Situé au confluent de deux affluents du Mouhoun, le plus grand fleuve du Burkina, le barrage de Samandéni aura une capacité normale de retenue de 5,05 milliards de m3 d’eau et couvrira une surface inondée de 150 km2, pour une profondeur de 15 m, un véritable lac artificiel, selon le ministère de l’Agriculture, de l’hydraulique et des ressources halieutiques.

Les infrastructures annexes permettront une disponibilité annuelle de plus de 300 mille tonnes de produits agricoles et 1.000 tonnes de produits de pêche. Après la mise en eau du barrage, l’écosystème environnant sera favorable à l’élevage dont le bénéfice chiffré s’élève à 2 mille tonnes de viande et 2 millions de litres de lait.

Le site abritera aussi une zone agro-industrielle dotée d’une centaine d’unités modestes de transformation et de conservation.

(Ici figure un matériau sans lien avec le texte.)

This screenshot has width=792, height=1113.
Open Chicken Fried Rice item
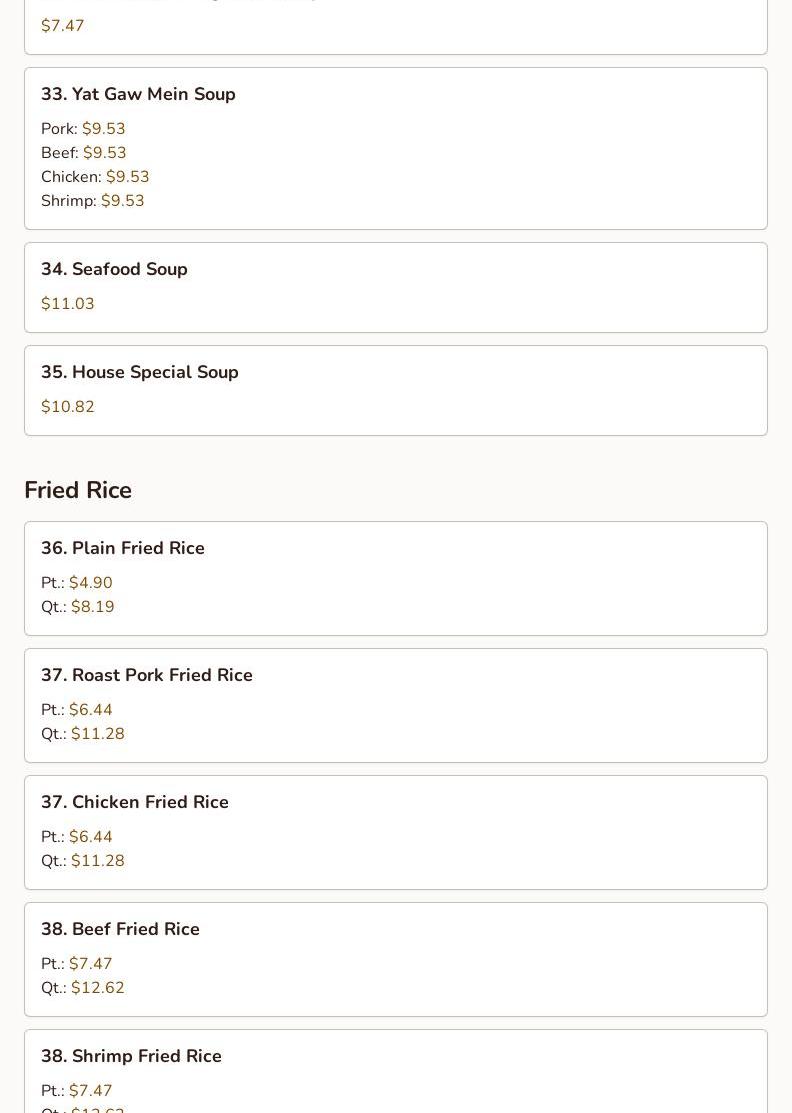tap(396, 833)
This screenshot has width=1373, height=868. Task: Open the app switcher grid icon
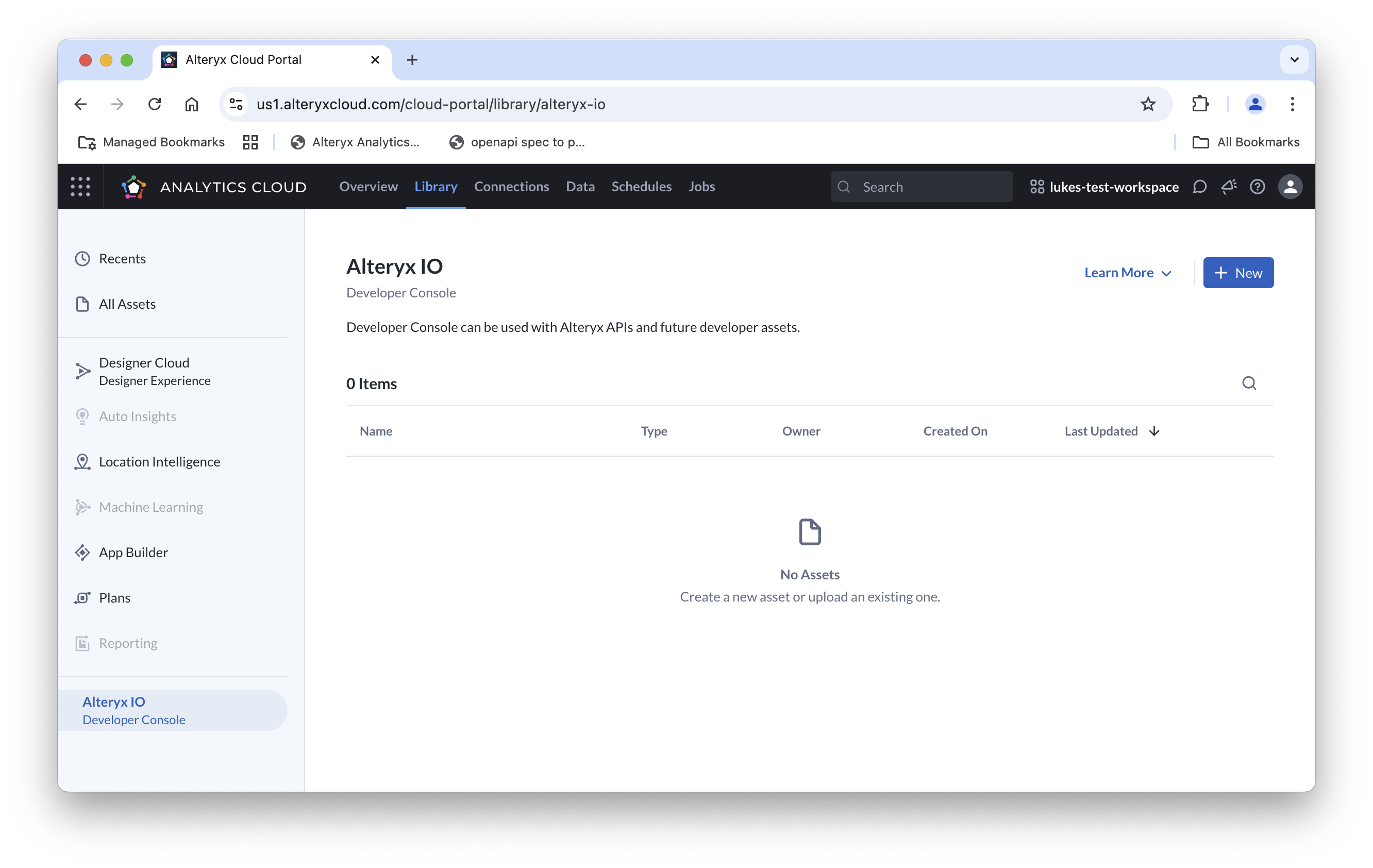[x=80, y=187]
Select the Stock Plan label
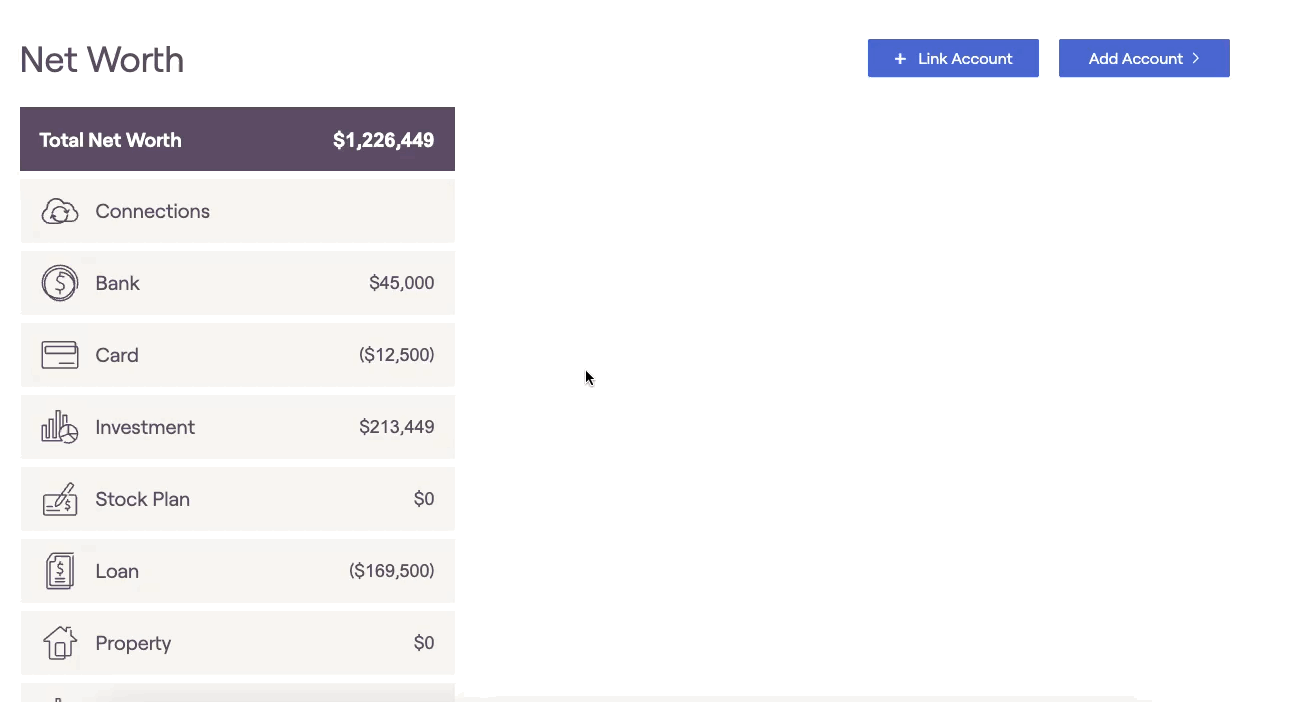This screenshot has height=702, width=1290. 142,499
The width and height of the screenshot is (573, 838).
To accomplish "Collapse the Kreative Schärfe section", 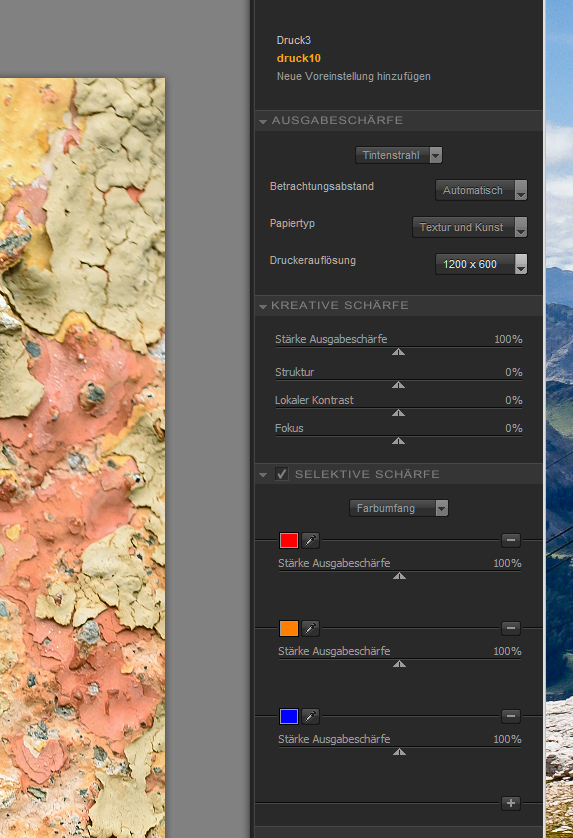I will pos(262,306).
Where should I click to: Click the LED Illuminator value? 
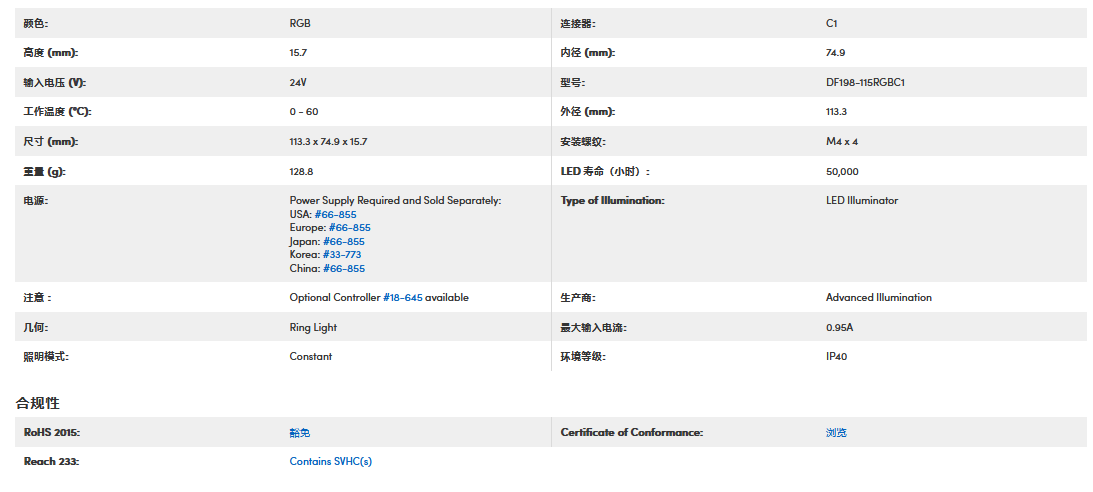(861, 200)
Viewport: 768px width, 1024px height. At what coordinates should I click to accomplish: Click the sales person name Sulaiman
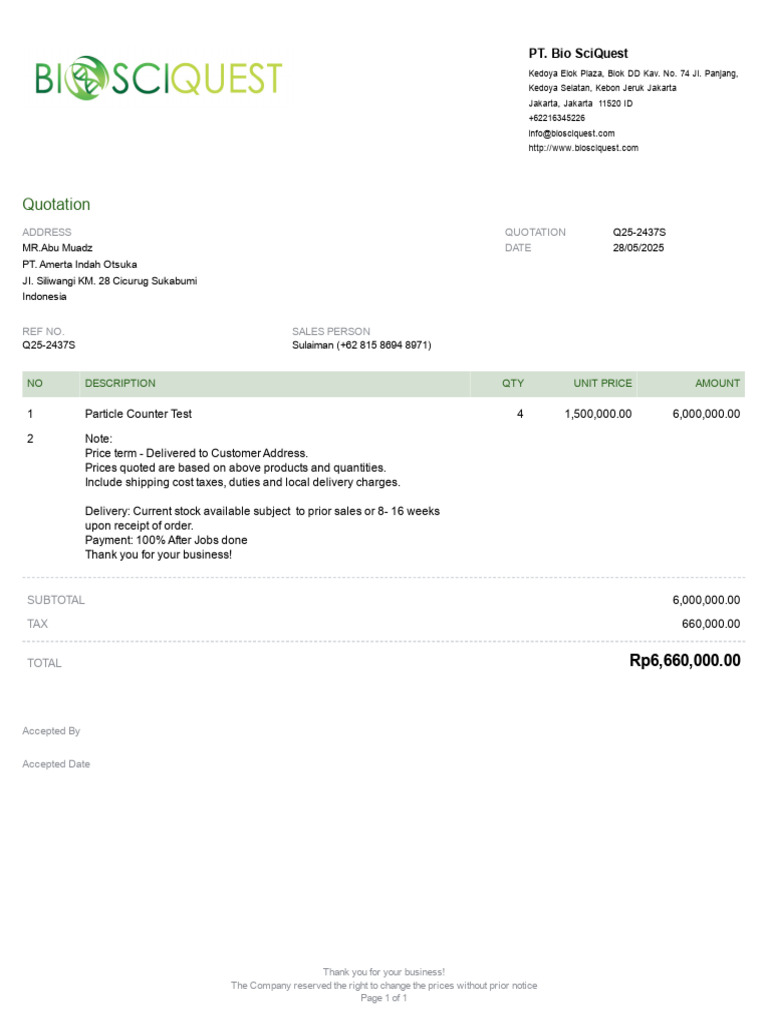tap(312, 345)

Pour motiver les entrepreneurs à s’installer sur le site, le gouvernement a prévu que la zone sera hors douane et bénéficiera d’un coût étudié de l’électricité.

Enfin, la vallée de Samandéni servira à des activités touristiques et au sport nautique.

Le gouvernement nourrit de nombreuses ambitions pour ce barrage qui pourvoira 100 mille emplois. Le site avait été identifié en 1976 comme solution à la lutte contre la pauvreté et au besoin d’eau, après la grande sécheresse au Sahel.

Son coût de réalisation évalué actuellement à 181,3 milliards de francs CFA, avait toujours été un handicap pour sa mise en œuvre.

En 2007, une dizaine de conventions de prêts relatifs à ce barrage, ont a été ratifiées par l’Assemblée nationale. Les prêts seront remboursés dans une échéance de 20 à 30 ans.

De nombreux partenaires se sont engagés à financer ce projet, notamment la Banque Ouest Africaine de développement (BOAD), la Banque d’investissement pour le développement au sein des pays de la CEDEAO (BIDC), la Banque arabe pour le développement économique en Afrique (BADEA), la Banque islamique de développement (BID), le Fonds Abu Dhabi pour le développement, le fonds de l’OPEP, le fonds koweitien pour le développement économiquement arabe (FKDEA), et le fonds Saoudien pour le développement.

Le lancement officiel est cependant repoussé à janvier 2008, pour coïncider avec la journée nationale du Paysan.